FORD MODEL A HOT ROD

What the hell is a compound turbo setup?
There are two turbos here, but this is no ordinary twin-turbo setup. With compound turbocharging, you have two different-sized turbos running in series rather than in parallel – so instead of splitting the task of providing boost, they work together to accentuate one another’s effect. Atmospheric air flows first through the large low-pressure turbo, then straight into the small high-pressure turbo – as the volume of air runs from a large to a smaller channel, pressure and velocity markedly increase, and voila: changing pressures compound the effect of each turbo. And as a special bonus, compounding turbos massively reduces lag too.
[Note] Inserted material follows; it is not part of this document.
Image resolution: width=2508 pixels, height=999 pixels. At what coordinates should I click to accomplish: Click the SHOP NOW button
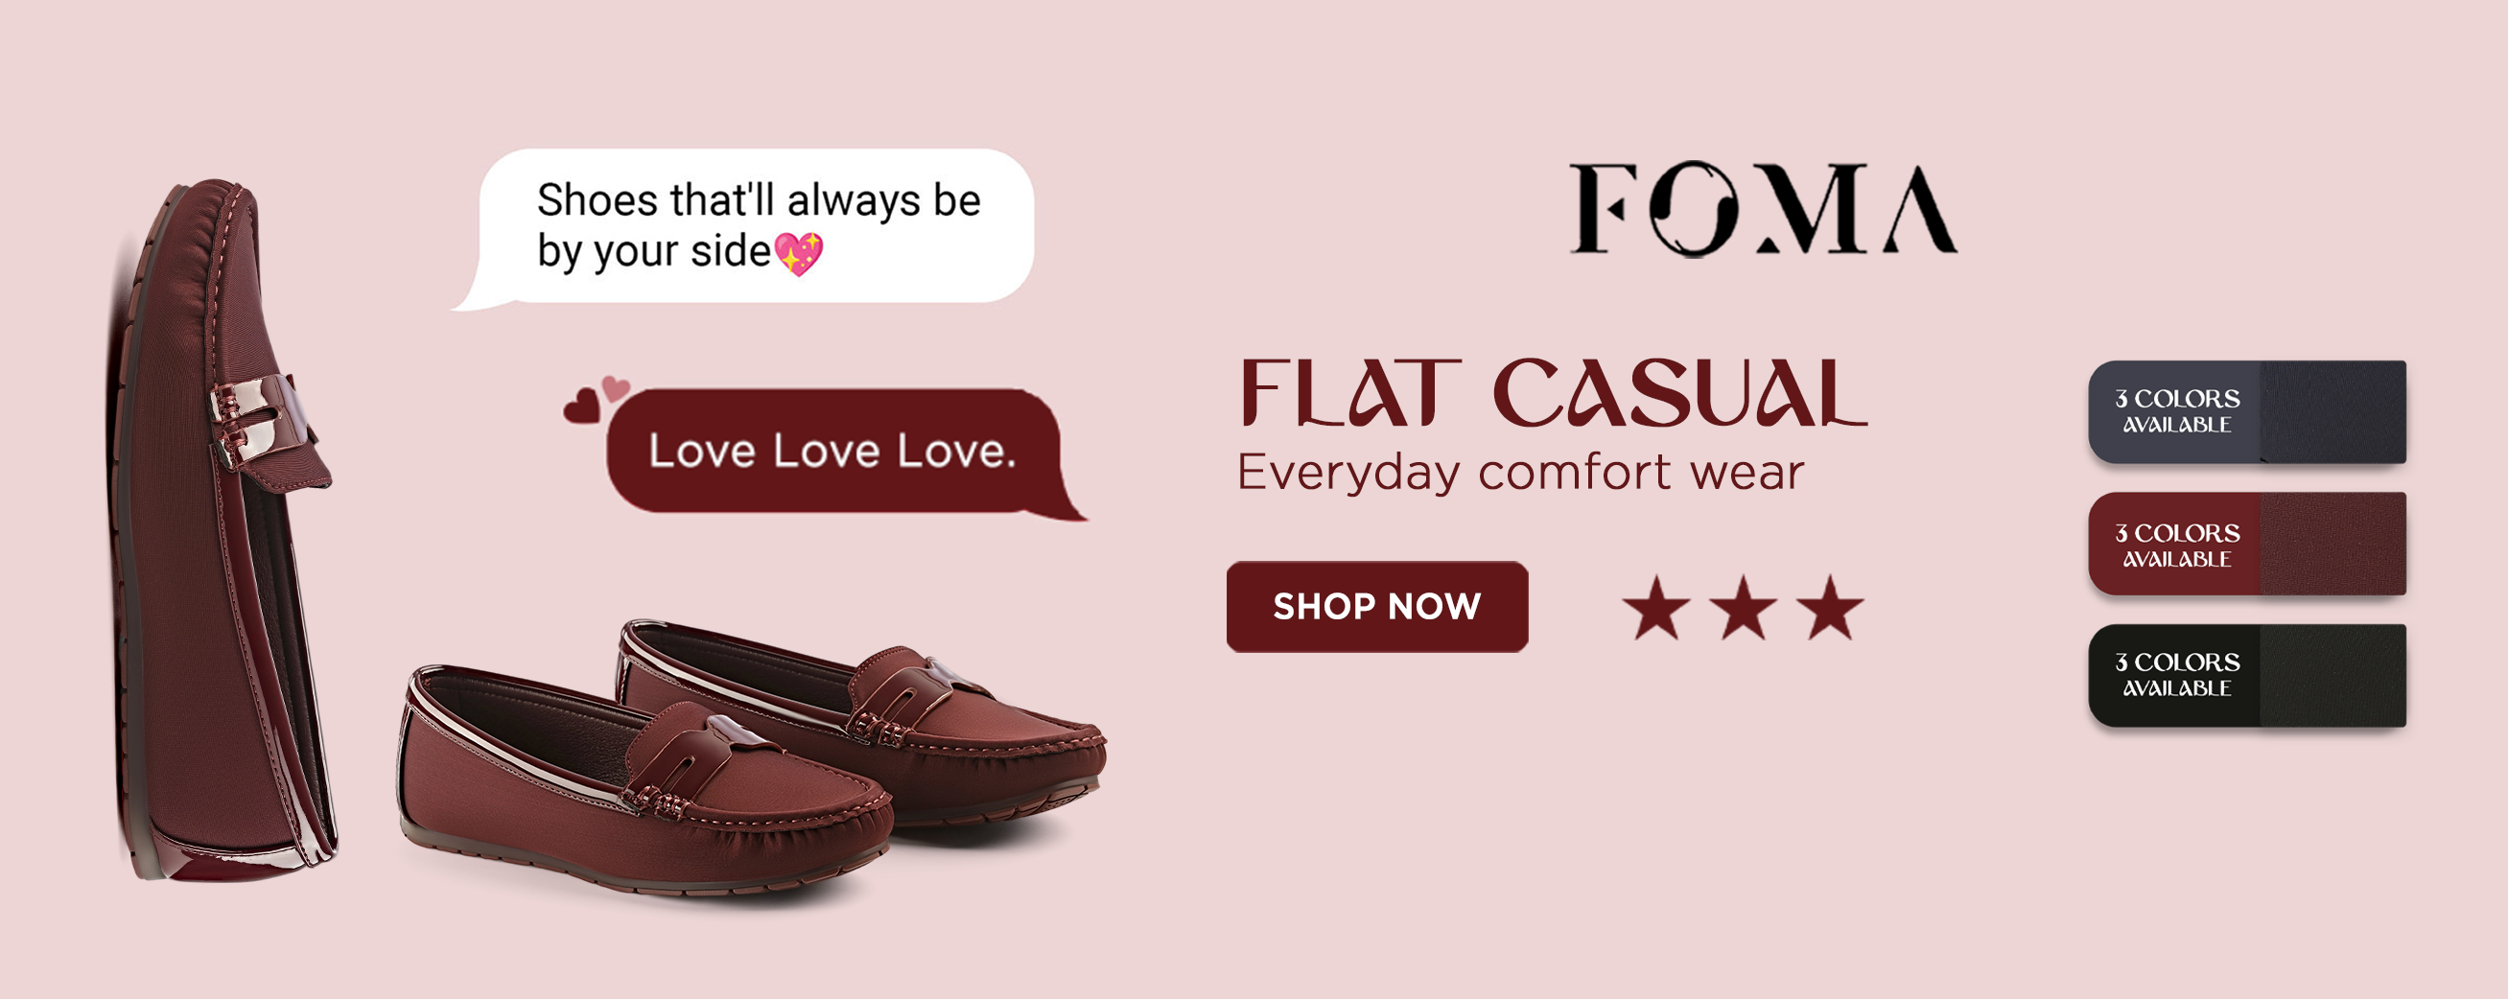(1377, 606)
It’s win-win

TECH SPEC: FORD MODEL A

Styling:
Chopped and channelled 1929 Model A, Raptor black paint, Harley Davidson mirrors, custom pickup section, oak bed with alloy fuel cell and Wizards of NOS nitrous bottle, roof section cut out with custom ragtop

Tuning:
Cummins 5.9-litre diesel, fully stripped and painted, compound turbo setup (with Holset HX55 T6 and HX35 T3 turbos and 4in spike exhaust), all ancillaries renewed, painted or powdercoated, alloy radiator, intercooler, braided AN10 fuel lines, FASS fuel pump, ZF S5-42 gearbox, Mustang rear axle, custom propshaft, drag 4-link, Panhard rod

Chassis:
6x15in (front) and 10x15in (rear) steels, 185/60 (f) and 31/10.50 (r) tyres, Air Lift Performance 3P management, AccuAir Endo tank, dual Viair 488c compressors, Mustang front brakes, refurbished rear brakes, OBP pedal box, OBP hydraulic handbrake, twin line-locks, Hel braided lines

Interior:
Custom seats, OBP footrests, iPad mount, alloy brake/clutch reservoirs

Thanks:
“Thanks to my wife Janine for putting up with my car obsession. And also to OBP Motorsport, Air Lift Performance, Jay from Players Shows, Impact Metal Finishing for the metal polishing, Jim King for all the stainless welding, StanceWorks, Mike Crawat, Alex at FittedUK, and Dave Cox for these amazing photos and arranging the feature.”